> Zu erledigende Aufgaben:
1/ Fasse den Absatz aus dem Text über die Hörgalerie Singuhr, der mit „Keine Spielerei, die schnell“ beginnt, als knappe Liste zusammen. Die wesentlichen Fakten müssen erhalten bleiben.
2/ Schreibe den Text über die Hörgalerie Singuhr im Anschluss an seinen letzten Satz weiter.

Klingende Gläser

Dirk Schwibbert in der Hörgalerie Singuhr

Die Hörgalerie Singuhr im Turmstumpf der Parochialkirche geht nun bereits in ihr zweites Jahr. Dort, wo einst die Glocken des namengebenden Carillons hingen, präsentiert in den Sommermonaten ein rühriger Förderkreis aktuelle Klangkunst, die den herben Raum mit rohen Backsteingewölben auf kreuzförmigem Grundriß in höchst unterschiedliche Klänge taucht. Zum Auftakt der Saison waren es Europäische Grillen von João Ricardo de Barros Oliveira, rund 600 kleine Metallinsekten, die den dunklen Glockenraum mit schrillem Sirren erfüllten, wenn das Licht der Grubenlampe eines Besuchers auf sie fiel.

Keine Spielerei, die schnell ihren Effekt verliert, ist hingegen die am Donnerstag eröffnete Installation Zwölf Gläser von Dirk Schwibbert. Der in Berlin lebende Klangkünstler hängte an den Ein- und Ausgängen der kurzen Tonnengewölbe gewaltige, bis zu 3,30 Meter hohe Glasscheiben auf, jeweils ein Paar gegenüber einer einzelnen, so daß die in der Architektur bereits angelegte Raumgliederung physisch verdoppelt wird. Wie Dan Graham bedient sich Schwibbert des Phänomens der Totalreflexion, die das Glas zugleich als Fenster und als Spiegel erscheinen läßt. So ist der Besucher nicht nur immer wieder mit seinem eigenen Anblick konfrontiert, sondern entwickelt auch ein besonderes Bewußtsein für den Raum hinter ihm, wird selbst, genau wie die Glasscheiben, zum trennenden wie verbindenden Glied der Raumteile.

> Rohdaten:
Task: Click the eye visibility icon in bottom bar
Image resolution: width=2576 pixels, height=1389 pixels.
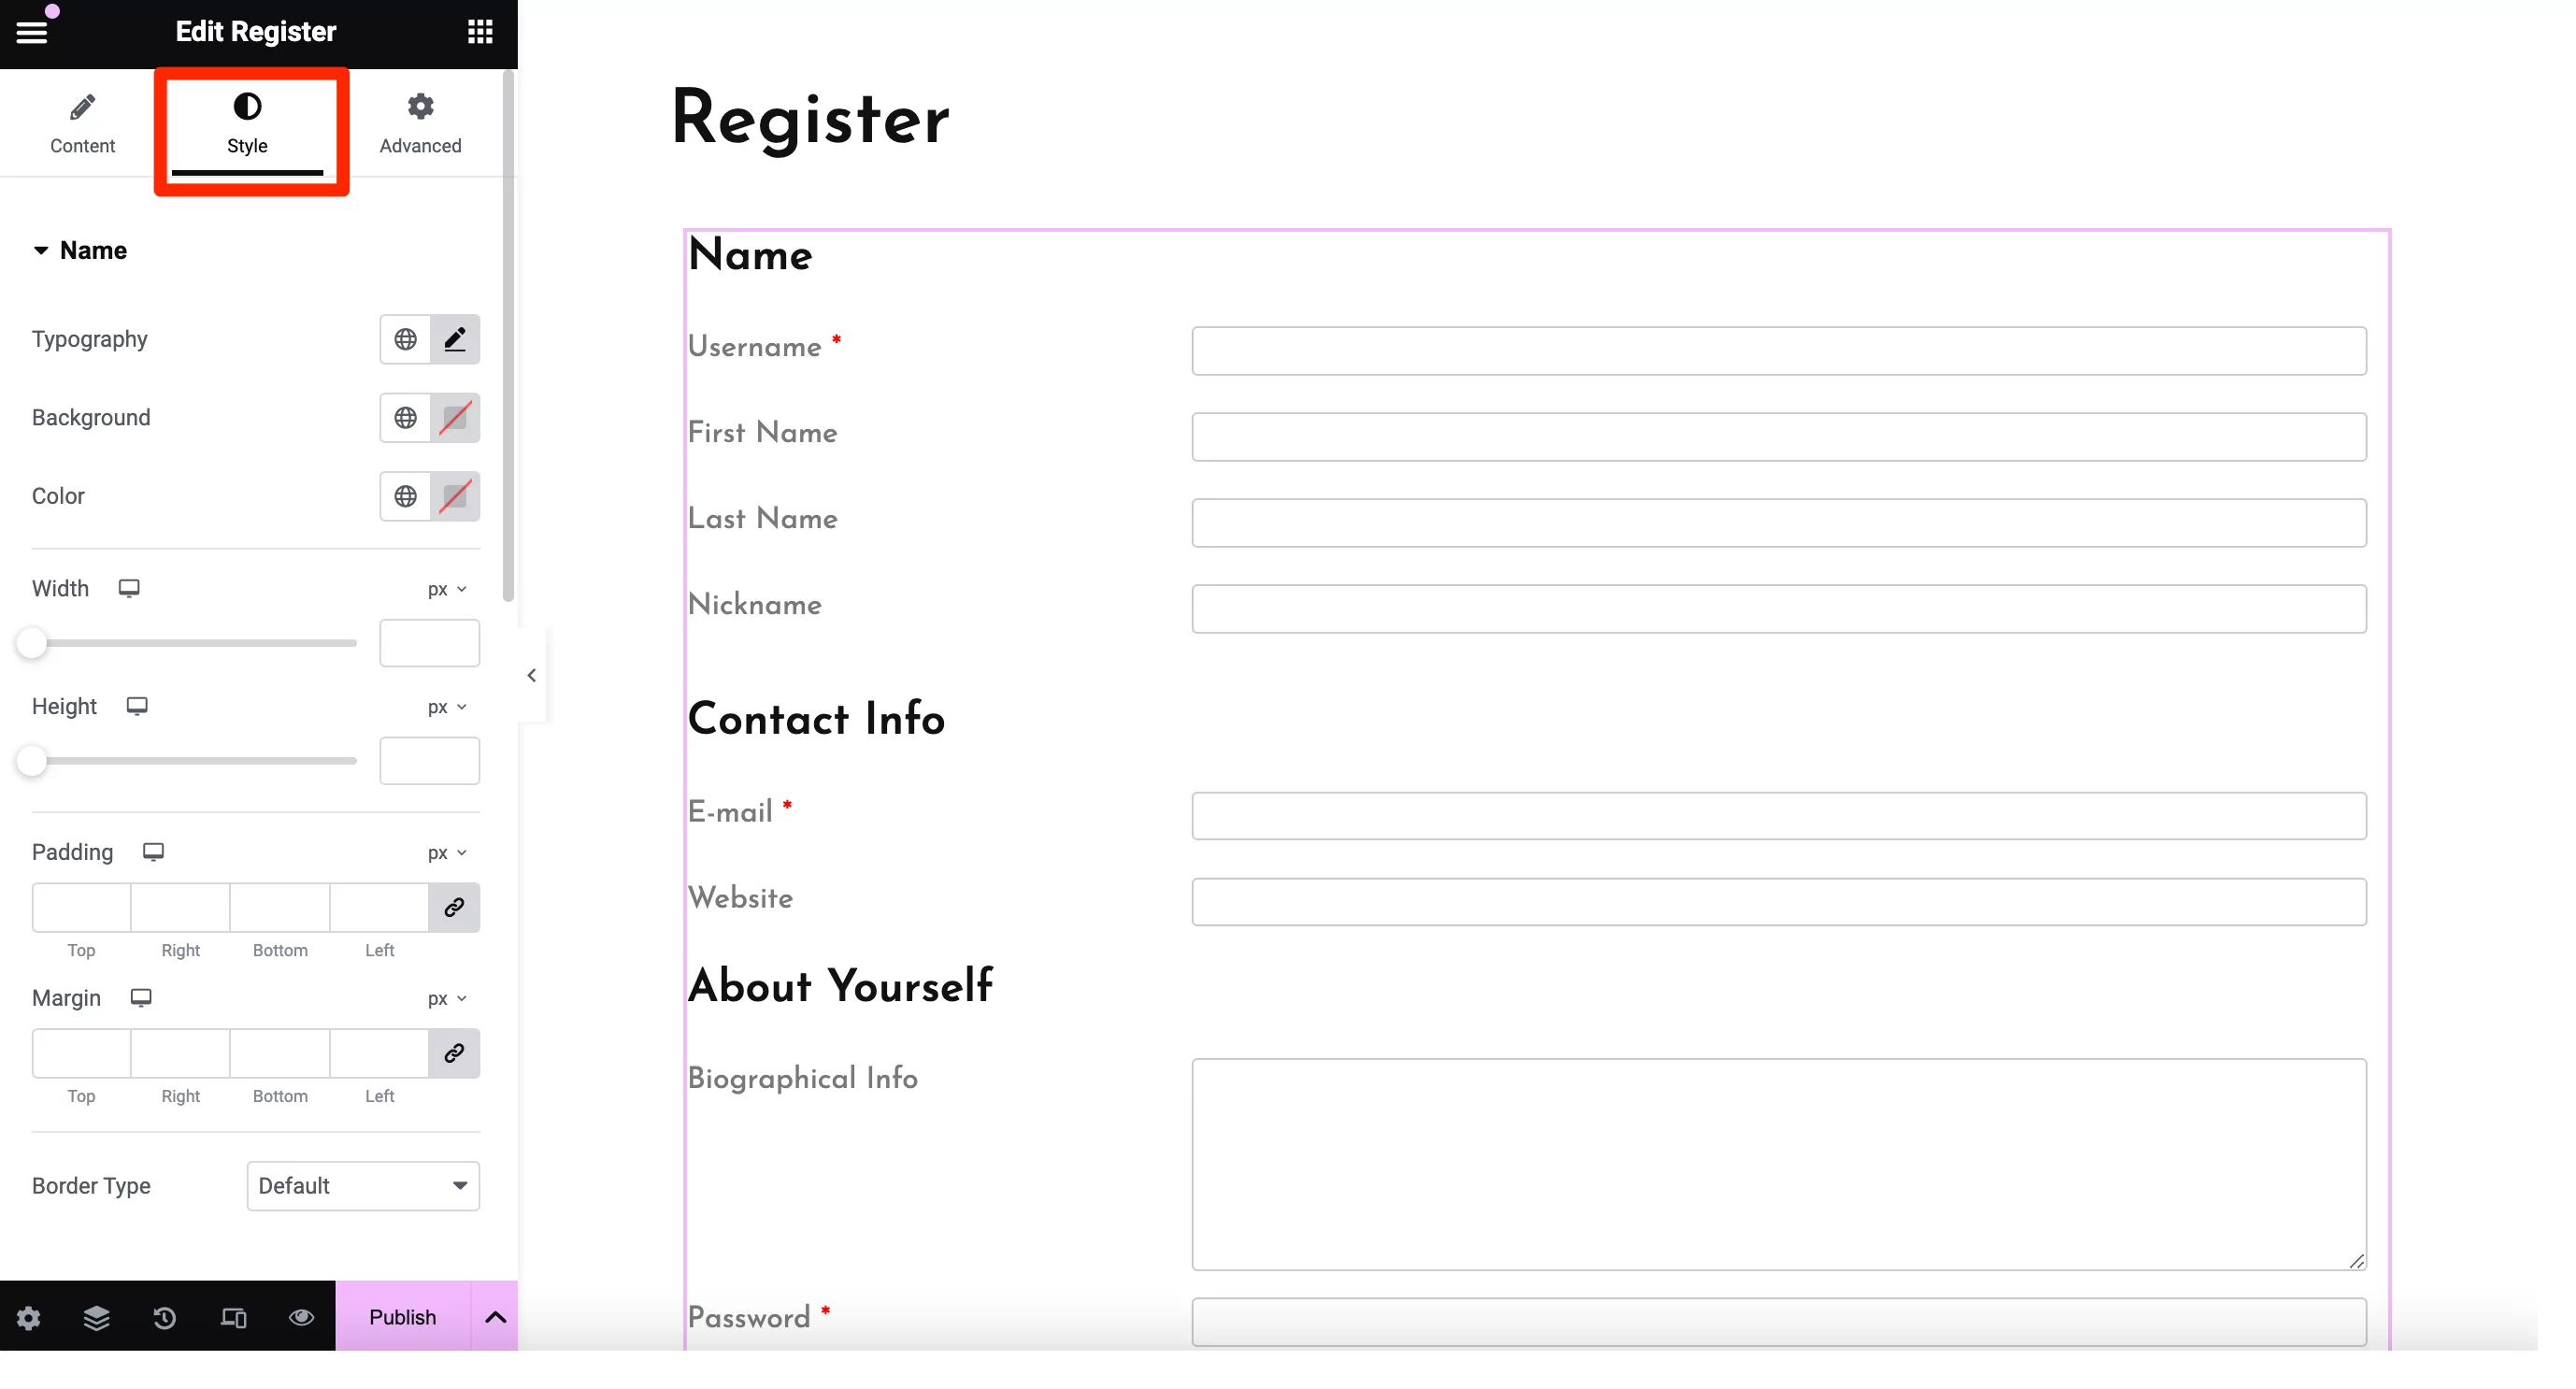Action: (x=301, y=1317)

> Lösungen zur Übung:
1/
- Die Installation „Zwölf Gläser“ von Dirk Schwibbert wurde am Donnerstag eröffnet. Sie ist keine Spielerei, deren Effekt schnell verfliegt.
- Der Klangkünstler lebt in Berlin. Er hat an den Ein- und Ausgängen der kurzen Tonnengewölbe riesige Glasscheiben aufgehängt, die bis zu 3,30 Meter hoch sind.
- Dabei hängt jeweils ein Paar gegenüber einer einzelnen Scheibe. So wird die Raumgliederung, die in der Architektur bereits angelegt ist, physisch verdoppelt.
- Wie Dan Graham nutzt Schwibbert die Totalreflexion. Dadurch wirkt das Glas zugleich als Fenster und als Spiegel.
- Der Besucher sieht immer wieder sich selbst und nimmt den Raum hinter sich bewusster wahr.
- Er wird wie die Scheiben zu einem Glied, das die Raumteile trennt und zugleich verbindet.

2/
Diese visuelle Erfahrung parallelisiert Schwibbert äußerst überzeugend in der akustischen Gestaltung. Im unteren Bereich jeder der Scheiben befindet sich ein faustgroßer, metallisch schwarzer Körperschallerreger ("Transducer"), der die Gläser zu hörbaren Schwingungen anregt. Klangmaterial war zunächst ein bis zu achttöniger Akkord aus elektronisch veränderten Aufnahmen des Carillons im Tiergarten, doch sollen demnächst auch live übertragende Geräusche aus der Umgebung der Galerie Verwendung finden und die Gläser durch Impulsketten zu Eigenschwingungen angeregt werden. Da die Spezialglasscheiben die Klänge streng rechtwinklig zu ihrer Oberfläche abstrahlen, lassen sich ihre Grenzen - auch auf Entfernung - akustisch genau nachvollziehen. So hört man, was man wohl in der Glasspiegelung ahnt, nicht aber wirklich sieht. Konzeptionelle Klarheit bricht sich in wunderbarer Weise an der begrenzten Wahrnehmungsfähigkeit des Besuchers.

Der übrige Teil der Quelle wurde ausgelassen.